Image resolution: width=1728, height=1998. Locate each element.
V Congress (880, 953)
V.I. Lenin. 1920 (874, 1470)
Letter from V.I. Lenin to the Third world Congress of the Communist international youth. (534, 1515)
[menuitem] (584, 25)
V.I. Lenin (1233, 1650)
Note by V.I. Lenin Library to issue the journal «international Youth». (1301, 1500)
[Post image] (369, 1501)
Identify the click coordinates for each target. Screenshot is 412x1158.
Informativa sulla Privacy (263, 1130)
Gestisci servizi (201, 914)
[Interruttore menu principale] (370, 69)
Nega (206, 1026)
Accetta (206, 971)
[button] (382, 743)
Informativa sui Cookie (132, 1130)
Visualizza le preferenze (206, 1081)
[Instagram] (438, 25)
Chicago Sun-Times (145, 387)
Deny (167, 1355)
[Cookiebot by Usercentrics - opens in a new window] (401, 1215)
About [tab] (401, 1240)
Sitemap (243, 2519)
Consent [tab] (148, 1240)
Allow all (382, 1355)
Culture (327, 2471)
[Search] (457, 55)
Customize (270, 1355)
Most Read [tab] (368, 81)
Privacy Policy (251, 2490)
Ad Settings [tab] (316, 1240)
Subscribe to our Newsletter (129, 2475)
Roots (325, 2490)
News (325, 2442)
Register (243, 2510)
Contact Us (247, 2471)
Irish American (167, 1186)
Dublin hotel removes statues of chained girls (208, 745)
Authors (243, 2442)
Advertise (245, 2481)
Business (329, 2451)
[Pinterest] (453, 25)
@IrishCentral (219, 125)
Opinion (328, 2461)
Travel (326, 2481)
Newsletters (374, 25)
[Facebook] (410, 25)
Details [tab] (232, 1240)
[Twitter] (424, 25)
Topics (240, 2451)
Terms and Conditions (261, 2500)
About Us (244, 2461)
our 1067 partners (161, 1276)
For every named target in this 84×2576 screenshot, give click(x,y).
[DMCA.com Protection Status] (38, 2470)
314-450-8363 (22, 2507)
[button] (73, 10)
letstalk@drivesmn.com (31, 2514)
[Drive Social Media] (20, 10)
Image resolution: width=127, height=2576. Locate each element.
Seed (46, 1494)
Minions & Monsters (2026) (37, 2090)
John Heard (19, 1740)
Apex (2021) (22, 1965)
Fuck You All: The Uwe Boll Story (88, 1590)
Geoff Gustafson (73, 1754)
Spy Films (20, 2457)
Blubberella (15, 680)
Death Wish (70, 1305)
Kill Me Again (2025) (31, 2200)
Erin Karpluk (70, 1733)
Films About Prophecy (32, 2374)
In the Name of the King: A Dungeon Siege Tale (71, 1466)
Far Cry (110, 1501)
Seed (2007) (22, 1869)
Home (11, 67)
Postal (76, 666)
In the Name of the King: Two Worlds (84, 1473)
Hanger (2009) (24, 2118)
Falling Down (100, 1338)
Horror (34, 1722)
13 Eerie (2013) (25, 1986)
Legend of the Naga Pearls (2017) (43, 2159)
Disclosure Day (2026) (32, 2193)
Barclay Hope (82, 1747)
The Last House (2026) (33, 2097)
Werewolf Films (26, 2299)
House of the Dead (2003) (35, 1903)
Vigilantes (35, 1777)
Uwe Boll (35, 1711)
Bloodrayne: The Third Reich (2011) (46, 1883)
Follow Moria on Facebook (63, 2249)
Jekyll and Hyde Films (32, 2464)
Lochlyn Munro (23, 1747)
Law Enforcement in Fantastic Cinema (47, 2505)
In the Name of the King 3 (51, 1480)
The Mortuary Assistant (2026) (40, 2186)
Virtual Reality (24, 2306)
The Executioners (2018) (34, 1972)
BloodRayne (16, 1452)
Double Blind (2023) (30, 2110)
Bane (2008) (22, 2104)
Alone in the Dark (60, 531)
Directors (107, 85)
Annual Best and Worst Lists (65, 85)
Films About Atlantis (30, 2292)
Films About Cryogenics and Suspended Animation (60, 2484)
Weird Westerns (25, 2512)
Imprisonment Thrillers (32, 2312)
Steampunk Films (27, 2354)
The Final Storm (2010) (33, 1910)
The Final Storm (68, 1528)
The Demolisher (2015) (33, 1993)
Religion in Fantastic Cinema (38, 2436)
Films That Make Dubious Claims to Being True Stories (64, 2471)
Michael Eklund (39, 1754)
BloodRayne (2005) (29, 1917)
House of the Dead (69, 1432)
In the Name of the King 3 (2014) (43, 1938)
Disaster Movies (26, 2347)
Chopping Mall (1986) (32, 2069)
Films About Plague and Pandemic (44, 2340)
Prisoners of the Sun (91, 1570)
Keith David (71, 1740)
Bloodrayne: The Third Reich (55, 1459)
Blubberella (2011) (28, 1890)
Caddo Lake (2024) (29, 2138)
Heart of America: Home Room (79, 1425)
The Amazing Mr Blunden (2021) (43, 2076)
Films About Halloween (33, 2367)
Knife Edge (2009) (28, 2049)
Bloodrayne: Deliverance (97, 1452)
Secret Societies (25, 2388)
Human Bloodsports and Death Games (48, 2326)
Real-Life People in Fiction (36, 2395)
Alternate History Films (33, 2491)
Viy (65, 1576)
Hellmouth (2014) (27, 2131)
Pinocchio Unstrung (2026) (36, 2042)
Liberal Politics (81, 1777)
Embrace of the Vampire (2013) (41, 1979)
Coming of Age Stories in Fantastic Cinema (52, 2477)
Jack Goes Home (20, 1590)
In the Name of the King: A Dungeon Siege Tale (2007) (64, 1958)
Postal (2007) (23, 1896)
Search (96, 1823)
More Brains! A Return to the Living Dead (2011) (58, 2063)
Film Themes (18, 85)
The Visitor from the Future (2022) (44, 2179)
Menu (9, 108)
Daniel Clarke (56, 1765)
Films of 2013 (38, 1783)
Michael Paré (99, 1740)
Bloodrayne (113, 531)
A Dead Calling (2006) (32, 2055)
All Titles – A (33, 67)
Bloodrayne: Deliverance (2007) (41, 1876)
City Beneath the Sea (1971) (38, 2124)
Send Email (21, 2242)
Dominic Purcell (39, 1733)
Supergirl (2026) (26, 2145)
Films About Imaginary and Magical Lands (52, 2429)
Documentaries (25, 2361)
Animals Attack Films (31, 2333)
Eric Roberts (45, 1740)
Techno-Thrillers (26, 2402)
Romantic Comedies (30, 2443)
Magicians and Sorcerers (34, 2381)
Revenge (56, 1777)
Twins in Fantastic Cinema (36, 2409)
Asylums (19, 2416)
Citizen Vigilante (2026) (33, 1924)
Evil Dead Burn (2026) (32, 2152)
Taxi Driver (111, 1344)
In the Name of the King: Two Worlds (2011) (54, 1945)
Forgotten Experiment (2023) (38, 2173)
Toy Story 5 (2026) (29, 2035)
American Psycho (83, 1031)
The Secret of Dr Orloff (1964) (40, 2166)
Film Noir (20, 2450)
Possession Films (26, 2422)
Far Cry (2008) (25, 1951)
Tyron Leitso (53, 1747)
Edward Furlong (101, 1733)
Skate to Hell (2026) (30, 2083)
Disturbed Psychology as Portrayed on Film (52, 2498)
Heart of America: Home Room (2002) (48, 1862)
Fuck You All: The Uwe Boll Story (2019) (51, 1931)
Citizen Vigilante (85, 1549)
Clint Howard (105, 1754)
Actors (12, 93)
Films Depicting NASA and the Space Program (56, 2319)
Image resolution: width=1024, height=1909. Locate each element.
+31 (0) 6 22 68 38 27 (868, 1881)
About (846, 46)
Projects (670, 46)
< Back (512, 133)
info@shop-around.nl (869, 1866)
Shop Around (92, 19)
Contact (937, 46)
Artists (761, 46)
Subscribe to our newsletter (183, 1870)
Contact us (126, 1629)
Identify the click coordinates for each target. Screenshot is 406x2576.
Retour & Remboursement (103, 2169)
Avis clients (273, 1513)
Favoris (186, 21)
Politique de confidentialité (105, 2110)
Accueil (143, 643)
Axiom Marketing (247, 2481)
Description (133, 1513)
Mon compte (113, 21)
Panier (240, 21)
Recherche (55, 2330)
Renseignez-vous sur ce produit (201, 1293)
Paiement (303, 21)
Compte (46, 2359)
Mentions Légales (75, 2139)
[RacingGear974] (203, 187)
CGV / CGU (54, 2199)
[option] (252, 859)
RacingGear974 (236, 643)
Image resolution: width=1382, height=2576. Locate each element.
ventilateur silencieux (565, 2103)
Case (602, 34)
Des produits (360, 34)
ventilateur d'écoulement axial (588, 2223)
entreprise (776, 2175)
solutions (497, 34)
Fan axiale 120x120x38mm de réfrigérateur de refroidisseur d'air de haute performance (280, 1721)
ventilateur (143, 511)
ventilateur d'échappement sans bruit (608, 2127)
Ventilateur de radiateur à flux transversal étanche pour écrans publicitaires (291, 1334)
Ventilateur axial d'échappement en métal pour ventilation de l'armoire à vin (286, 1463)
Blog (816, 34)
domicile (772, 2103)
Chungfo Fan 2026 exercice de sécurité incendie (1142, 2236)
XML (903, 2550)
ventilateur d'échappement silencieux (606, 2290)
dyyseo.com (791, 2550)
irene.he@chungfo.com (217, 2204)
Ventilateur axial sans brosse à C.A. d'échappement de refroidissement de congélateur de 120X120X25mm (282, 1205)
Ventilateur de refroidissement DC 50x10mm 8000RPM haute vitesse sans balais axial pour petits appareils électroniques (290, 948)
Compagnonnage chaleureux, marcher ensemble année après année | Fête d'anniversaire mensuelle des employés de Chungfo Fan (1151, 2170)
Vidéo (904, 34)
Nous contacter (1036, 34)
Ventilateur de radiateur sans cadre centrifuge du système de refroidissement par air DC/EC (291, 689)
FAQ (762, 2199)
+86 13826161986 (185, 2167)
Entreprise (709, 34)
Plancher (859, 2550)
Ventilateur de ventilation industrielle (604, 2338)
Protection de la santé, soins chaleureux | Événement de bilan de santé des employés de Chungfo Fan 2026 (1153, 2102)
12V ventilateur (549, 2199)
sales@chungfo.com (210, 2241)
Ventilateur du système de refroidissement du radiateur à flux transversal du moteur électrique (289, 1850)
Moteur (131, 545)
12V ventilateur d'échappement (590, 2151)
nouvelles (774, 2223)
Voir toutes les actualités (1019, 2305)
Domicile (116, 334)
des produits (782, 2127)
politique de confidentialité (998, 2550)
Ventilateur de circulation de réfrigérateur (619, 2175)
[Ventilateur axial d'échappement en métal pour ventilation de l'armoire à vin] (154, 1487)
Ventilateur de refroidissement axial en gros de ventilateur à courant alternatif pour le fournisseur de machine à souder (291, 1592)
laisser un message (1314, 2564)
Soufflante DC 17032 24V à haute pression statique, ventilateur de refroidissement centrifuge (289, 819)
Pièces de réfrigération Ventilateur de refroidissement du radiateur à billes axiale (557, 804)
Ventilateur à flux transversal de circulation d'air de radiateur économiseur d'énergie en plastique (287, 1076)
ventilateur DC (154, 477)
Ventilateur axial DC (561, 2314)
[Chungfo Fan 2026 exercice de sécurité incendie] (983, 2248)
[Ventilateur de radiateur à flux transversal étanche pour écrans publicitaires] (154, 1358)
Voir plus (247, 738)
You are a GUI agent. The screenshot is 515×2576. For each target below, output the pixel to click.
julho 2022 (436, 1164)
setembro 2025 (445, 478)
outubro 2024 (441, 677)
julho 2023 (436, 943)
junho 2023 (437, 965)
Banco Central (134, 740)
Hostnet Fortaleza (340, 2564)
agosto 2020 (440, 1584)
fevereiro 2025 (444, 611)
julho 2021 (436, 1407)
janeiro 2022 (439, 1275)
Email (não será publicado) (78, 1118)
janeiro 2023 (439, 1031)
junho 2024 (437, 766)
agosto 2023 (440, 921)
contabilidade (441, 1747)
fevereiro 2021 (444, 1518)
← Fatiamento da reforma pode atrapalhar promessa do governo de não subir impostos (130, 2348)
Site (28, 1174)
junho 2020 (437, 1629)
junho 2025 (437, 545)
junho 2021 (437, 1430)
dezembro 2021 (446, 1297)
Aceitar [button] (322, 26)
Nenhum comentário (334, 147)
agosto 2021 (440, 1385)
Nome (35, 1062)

******************************

Directions -> Scan the records above for the lines holding "FAQ (762, 2199)" and "You are a GUI". Transcribe those two and every line between them word for word, and no others.

Result of this exercise ->
FAQ (762, 2199)
+86 13826161986 (185, 2167)
Entreprise (709, 34)
Plancher (859, 2550)
Ventilateur de ventilation industrielle (604, 2338)
Protection de la santé, soins chaleureux | Événement de bilan de santé des employés de Chungfo Fan 2026 (1153, 2102)
12V ventilateur (549, 2199)
sales@chungfo.com (210, 2241)
Ventilateur du système de refroidissement du radiateur à flux transversal du moteur électrique (289, 1850)
Moteur (131, 545)
12V ventilateur d'échappement (590, 2151)
nouvelles (774, 2223)
Voir toutes les actualités (1019, 2305)
Domicile (116, 334)
des produits (782, 2127)
politique de confidentialité (998, 2550)
Ventilateur de circulation de réfrigérateur (619, 2175)
[Ventilateur axial d'échappement en métal pour ventilation de l'armoire à vin] (154, 1487)
Ventilateur de refroidissement axial en gros de ventilateur à courant alternatif pour le fournisseur de machine à souder (291, 1592)
laisser un message (1314, 2564)
Soufflante DC 17032 24V à haute pression statique, ventilateur de refroidissement centrifuge (289, 819)
Pièces de réfrigération Ventilateur de refroidissement du radiateur à billes axiale (557, 804)
Ventilateur à flux transversal de circulation d'air de radiateur économiseur d'énergie en plastique (287, 1076)
ventilateur DC (154, 477)
Ventilateur axial DC (561, 2314)
[Chungfo Fan 2026 exercice de sécurité incendie] (983, 2248)
[Ventilateur de radiateur à flux transversal étanche pour écrans publicitaires] (154, 1358)
Voir plus (247, 738)
You are a GUI agent. The screenshot is 515×2576. For each target below, output the pixel to click.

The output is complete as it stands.